- Film poster
- Directed by: Princeton Holt
- Written by: Brian Ackley
- Produced by: David Vaughn; Princeton Holt; Chris Riquinha; Brian Ackley;
- Starring: Irina Abraham; Devin Fuller; David Vaughn; Dean Cain;
- Cinematography: Jared Roybal
- Edited by: Alex Bendo; Zach Lapidus;
- Music by: Konstantinos Lyrakis, with original music by Cultural Bastards, Ebenezthenatural
- Production company: Butterfly Chasers LLC
- Distributed by: Uncork'd Entertainment; ANERKE; Hewes Pictures;
- Release date: November 16, 2018 (Williamsburg Independent Film Festival);
- Running time: 104 minutes
- Country: United States
- Language: English

= 2050 (film) =

2018 American science fiction drama film

2050 is a 2018 American independent science fiction drama film directed by Princeton Holt and starring Dean Cain, Stormi Maya, and Stefanie Bloom. It premiered on November 16, 2018, at the Williamsburg Independent Film Festival and was released theatrically on March 1, 2019. It was distributed by ANERKE.

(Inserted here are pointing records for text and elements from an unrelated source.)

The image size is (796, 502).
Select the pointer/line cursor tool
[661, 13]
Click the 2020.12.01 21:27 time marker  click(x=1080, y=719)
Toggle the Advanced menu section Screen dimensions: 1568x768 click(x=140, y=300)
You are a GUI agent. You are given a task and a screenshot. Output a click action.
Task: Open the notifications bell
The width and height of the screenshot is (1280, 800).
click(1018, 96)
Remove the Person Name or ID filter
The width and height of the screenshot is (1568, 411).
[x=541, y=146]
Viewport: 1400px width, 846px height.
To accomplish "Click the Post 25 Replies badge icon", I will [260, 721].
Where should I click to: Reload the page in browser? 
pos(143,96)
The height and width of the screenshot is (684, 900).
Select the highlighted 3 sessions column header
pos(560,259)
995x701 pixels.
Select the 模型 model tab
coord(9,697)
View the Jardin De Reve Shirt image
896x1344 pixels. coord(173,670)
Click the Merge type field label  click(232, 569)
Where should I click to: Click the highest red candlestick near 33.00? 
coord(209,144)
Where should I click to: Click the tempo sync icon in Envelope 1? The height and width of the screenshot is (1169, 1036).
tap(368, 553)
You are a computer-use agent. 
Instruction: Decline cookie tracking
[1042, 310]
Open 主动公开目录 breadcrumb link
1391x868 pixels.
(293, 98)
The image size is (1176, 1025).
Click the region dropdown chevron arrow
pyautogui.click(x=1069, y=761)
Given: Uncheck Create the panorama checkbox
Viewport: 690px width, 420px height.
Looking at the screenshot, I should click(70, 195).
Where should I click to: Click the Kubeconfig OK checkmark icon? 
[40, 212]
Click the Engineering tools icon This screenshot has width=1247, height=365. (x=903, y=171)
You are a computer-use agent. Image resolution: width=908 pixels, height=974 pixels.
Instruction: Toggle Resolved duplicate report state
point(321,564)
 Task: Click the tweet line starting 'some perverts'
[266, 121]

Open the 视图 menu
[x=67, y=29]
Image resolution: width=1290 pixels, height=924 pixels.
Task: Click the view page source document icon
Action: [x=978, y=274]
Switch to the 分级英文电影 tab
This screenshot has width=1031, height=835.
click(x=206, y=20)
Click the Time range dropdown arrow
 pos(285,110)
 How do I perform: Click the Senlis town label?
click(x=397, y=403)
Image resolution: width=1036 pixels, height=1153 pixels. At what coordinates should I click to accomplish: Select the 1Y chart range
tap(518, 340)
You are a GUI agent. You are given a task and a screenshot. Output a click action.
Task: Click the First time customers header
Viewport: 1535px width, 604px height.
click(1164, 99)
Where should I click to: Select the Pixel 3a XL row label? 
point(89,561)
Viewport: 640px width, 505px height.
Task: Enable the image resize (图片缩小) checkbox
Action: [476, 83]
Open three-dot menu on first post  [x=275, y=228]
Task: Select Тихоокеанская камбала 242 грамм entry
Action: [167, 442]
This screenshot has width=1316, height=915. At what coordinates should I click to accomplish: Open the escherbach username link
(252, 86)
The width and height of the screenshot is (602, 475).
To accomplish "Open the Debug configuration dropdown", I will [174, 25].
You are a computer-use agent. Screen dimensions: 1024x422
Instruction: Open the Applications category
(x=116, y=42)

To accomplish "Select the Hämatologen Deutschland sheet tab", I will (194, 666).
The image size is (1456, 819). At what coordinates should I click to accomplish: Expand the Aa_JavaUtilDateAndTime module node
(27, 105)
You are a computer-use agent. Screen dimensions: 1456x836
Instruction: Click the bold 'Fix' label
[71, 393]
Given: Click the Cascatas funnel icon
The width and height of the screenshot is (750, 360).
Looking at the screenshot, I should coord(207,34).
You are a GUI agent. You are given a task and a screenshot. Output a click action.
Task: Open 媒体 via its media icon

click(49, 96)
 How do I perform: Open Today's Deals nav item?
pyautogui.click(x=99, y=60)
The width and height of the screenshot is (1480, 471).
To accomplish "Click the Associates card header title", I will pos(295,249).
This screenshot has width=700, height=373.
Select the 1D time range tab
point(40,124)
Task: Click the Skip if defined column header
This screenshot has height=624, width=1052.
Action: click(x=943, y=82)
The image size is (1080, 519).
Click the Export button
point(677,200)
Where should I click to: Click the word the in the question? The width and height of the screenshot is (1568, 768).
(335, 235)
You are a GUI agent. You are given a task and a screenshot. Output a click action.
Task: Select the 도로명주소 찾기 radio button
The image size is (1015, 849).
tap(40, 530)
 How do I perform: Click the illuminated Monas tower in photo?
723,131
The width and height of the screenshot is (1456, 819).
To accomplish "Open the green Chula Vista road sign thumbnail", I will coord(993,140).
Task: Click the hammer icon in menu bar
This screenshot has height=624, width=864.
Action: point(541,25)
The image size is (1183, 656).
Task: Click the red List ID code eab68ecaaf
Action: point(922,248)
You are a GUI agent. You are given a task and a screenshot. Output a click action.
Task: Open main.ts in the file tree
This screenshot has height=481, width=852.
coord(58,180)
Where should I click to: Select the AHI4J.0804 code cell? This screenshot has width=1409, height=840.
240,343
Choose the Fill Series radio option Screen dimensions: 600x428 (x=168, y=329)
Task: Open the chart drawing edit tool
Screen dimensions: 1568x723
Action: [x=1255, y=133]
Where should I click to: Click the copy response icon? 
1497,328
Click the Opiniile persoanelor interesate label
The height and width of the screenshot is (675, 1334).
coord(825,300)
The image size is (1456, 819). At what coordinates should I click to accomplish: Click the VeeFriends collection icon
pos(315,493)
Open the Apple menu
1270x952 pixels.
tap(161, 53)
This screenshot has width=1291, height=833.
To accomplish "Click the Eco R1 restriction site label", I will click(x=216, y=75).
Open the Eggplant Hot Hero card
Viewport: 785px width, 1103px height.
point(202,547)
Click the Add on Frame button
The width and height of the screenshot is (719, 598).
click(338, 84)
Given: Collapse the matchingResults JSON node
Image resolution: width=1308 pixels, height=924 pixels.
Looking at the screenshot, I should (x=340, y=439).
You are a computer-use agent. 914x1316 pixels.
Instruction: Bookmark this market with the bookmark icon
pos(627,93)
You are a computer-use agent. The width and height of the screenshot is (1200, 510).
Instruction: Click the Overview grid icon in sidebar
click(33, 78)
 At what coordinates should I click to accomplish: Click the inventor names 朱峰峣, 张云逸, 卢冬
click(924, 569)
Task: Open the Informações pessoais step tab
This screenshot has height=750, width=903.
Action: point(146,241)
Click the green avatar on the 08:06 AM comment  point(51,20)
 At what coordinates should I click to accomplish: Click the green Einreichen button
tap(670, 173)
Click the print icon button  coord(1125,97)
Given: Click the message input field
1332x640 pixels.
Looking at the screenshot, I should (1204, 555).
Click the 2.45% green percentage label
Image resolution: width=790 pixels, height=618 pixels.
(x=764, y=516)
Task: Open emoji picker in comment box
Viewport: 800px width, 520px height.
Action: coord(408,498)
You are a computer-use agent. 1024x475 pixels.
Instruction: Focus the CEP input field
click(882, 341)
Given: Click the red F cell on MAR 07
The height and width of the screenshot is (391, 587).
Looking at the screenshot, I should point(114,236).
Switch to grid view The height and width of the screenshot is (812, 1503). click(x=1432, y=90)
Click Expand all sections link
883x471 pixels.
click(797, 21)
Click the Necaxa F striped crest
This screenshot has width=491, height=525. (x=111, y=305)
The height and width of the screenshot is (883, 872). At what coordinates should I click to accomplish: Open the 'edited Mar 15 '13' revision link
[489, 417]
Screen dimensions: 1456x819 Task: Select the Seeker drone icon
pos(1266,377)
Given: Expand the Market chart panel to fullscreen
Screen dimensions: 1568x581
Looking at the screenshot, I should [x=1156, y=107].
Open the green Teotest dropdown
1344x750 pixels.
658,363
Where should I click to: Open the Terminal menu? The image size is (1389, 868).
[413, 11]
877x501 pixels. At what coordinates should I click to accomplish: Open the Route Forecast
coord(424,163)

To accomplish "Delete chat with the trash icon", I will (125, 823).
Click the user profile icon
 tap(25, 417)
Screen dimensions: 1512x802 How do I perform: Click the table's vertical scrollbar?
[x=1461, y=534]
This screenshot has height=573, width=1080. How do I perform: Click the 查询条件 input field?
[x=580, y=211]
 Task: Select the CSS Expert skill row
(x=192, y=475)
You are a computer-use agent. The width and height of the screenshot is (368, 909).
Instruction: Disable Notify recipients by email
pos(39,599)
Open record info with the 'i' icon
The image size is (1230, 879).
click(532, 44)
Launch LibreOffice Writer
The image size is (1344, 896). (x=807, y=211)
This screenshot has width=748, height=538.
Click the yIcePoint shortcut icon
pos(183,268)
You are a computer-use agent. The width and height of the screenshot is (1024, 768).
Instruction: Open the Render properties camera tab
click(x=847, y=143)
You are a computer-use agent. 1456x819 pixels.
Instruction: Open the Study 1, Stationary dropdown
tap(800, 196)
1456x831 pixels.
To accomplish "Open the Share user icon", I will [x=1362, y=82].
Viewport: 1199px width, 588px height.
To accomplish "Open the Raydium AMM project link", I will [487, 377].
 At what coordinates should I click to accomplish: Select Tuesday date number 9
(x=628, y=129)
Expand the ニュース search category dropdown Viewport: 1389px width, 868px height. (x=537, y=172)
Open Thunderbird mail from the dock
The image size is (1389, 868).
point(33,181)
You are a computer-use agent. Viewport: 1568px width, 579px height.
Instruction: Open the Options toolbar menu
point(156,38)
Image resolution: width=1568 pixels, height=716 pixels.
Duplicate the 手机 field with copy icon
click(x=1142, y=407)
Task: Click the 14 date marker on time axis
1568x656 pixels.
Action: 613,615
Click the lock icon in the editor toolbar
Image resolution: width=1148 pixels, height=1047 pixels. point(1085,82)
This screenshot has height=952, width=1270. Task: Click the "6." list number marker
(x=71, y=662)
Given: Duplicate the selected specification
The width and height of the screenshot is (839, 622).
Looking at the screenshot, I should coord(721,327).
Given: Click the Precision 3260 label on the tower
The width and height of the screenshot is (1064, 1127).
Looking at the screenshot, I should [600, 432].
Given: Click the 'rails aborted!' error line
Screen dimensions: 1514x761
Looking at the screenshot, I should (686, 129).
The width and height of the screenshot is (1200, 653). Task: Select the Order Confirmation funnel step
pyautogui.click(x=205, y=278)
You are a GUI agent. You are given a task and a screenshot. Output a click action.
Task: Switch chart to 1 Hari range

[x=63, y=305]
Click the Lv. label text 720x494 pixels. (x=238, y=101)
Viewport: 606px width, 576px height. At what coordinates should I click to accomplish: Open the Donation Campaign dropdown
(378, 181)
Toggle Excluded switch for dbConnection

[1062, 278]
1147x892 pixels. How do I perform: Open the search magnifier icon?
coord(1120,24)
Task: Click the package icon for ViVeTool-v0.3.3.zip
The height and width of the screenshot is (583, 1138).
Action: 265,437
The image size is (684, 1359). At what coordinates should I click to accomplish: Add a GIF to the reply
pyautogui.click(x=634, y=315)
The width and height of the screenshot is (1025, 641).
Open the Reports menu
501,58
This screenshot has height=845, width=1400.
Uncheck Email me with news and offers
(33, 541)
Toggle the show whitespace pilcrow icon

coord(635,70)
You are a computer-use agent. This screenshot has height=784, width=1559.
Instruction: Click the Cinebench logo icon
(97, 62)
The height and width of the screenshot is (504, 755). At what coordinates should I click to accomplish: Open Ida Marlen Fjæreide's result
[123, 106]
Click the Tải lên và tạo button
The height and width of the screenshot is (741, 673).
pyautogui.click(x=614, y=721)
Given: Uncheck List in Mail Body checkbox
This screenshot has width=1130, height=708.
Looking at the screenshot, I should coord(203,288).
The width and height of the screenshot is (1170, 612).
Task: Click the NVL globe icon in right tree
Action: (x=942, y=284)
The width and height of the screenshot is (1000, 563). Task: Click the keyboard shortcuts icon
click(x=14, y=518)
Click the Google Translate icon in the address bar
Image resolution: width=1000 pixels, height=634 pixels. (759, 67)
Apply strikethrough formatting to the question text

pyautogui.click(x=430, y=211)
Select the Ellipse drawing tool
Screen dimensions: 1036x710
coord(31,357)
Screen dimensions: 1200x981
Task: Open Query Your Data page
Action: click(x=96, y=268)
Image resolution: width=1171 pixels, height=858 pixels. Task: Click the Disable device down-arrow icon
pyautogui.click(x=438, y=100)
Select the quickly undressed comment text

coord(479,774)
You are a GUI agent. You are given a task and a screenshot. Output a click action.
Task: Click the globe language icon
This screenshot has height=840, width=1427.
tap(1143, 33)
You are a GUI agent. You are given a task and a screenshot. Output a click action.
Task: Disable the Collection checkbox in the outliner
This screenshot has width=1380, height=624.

The film received mixed reviews and won 16 awards, including those for cinematography, writing, and VFX. It was also an official selection at the Berlin Sci-Fi Film Festival, Other World's Austin Film Festival, and Boston Sci-Fi Film Festival.

== Plot ==
Michael Green (David Vaughn), married, a video game designer and father of two, is struggling to find intimacy with his wife Brooke. Upon discovering his brother-in-law Drew (Devin Fuller) has purchased a customizable sex robot, he turns to the warehouse run by Maxwell (Dean Cain) to create his own perfect mate. In the end, Drew is unable to find fulfillment with his sex robot, and eventually hands it off to a friend. Michael falls in love with his sex robot. When Brooke discovers his affair with a sex robot, they argue. Eventually Michael convinces his wife to create one for herself.

== Cast ==
- Dean Cain as Maxwell
- Stormi Maya as Quin
- Stefanie Bloom as Sophia
- Devin Fuller as Drew
- David Vaughn as Michael Greene
- Irina Abraham as Brooke Greene
- Hope Blackstock as Alli
- Jonathan Ercolino as Cameron
- Jace Nicole as Diana
- Shannone Holt as Reign Regan
- Chris Riquinha as David

== Production and release ==
Filming wrapped in January 2018 and was director Princeton Holt's third film. Frequent collaborators, many of the producers also performed additional roles: Holt directed, Ackley wrote, and Vaughn and Riquinha acted. The team expressed feeling surrounded by an "unusually supportive group of investors" while working on this project. Post production was slated to wrap in March 2018.

First premiering at the Williamsburg Independent Film Festival on November 17, 2018, 2050 opened theatrically on March 1, 2019, in Los Angeles and performed well, keeping pace with blockbuster hits such as How to Train Your Dragon during its first weekend, and was subsequently held over an additional week before making its way to other select cities.

== Reception ==
Kyle Jonathan of The Movie Sleuth describes 2050 as being "one of the first beautiful disasters of the year," applauding the camerawork, premise, and acting. In an article for the LA Times, Noel Murray commented, "To their credit, Holt and his co-writer Brian Ackley have created a realistic near-future world on a budget."

The film won the award for Most Provocative Film at the 2019 Boston Science Fiction Film Festival.